SET EXERCISE
Rename "tweet" to "post" in the records from the line containing "You are a computer-use" through the end, and give those lines again with nothing else changed. Leave the pictures out of your answer.

[Recorded data]
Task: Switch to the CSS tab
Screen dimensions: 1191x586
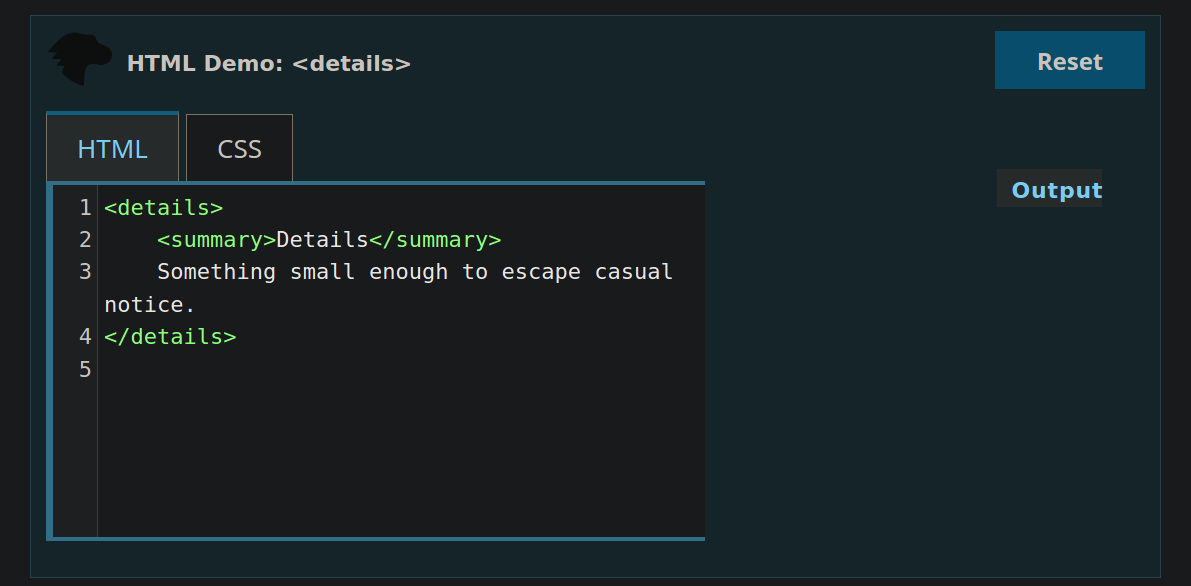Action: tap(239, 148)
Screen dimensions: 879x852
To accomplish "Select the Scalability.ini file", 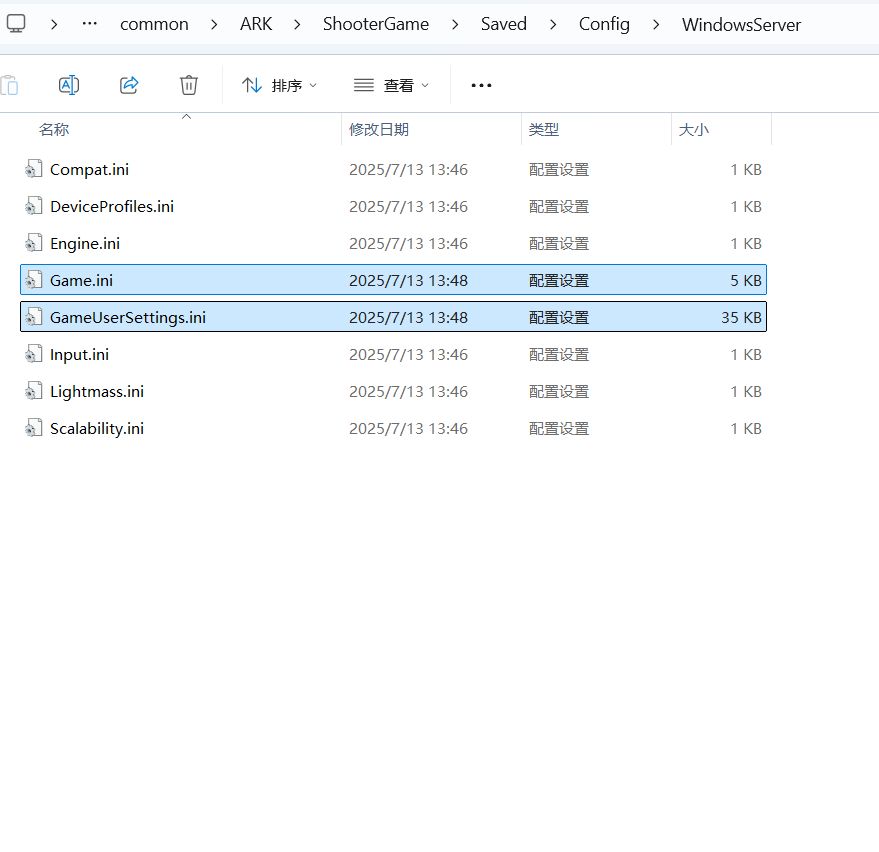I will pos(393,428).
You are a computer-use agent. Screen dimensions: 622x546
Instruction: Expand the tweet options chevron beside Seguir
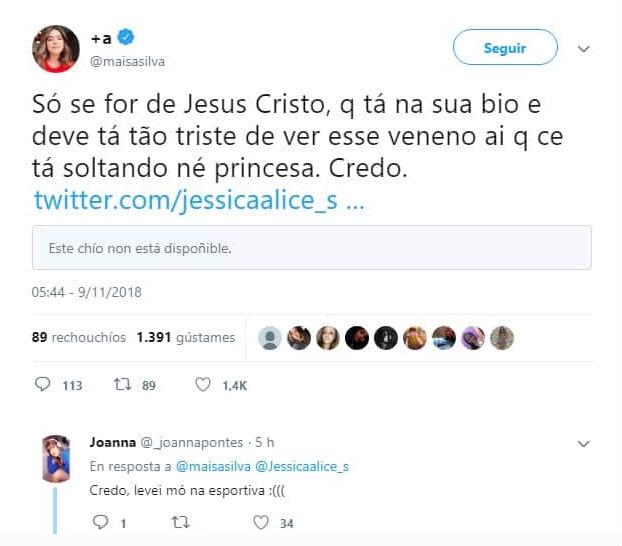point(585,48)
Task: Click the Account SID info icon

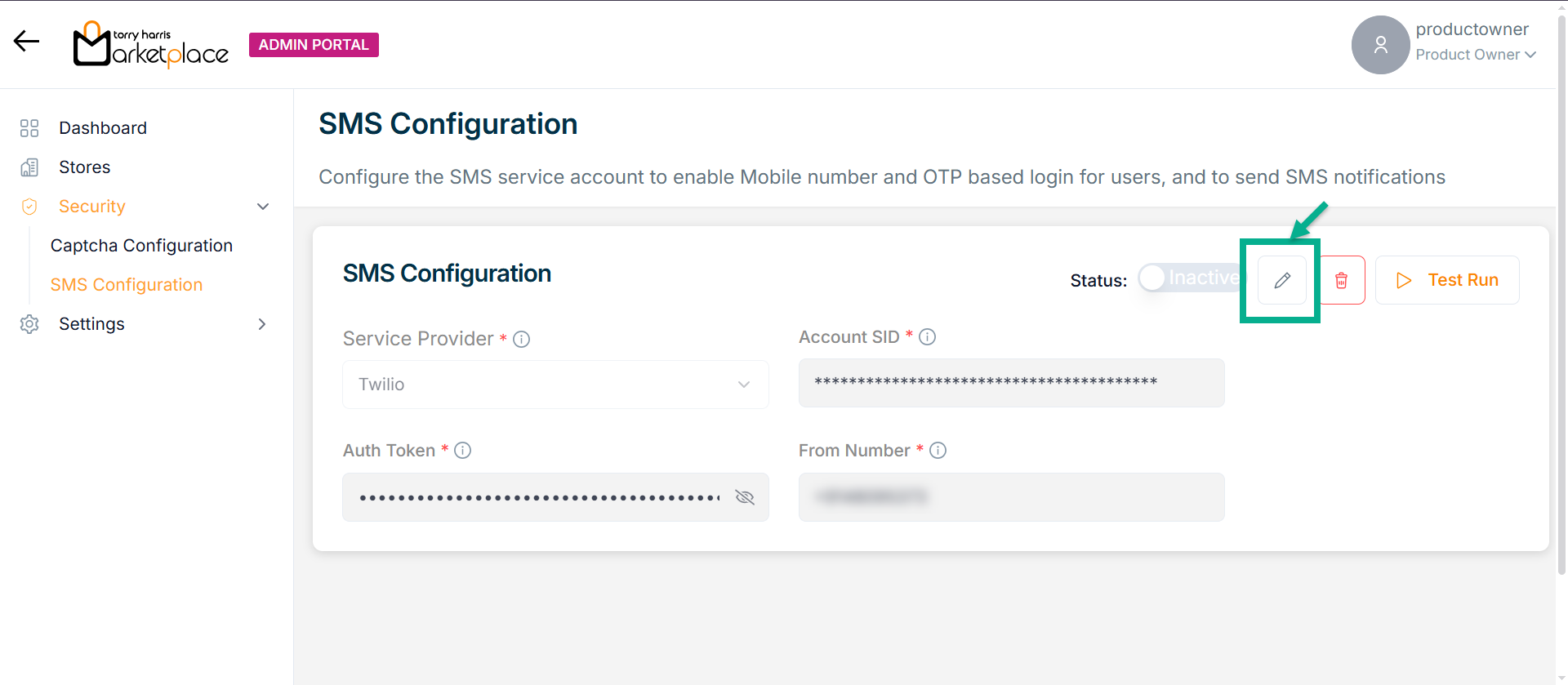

SOLUTION BELOW
You are a computer-use agent. Screen dimensions: 622x546
Instruction: Expand the post options chevron beside Seguir
point(585,48)
Task: Click the Account SID info icon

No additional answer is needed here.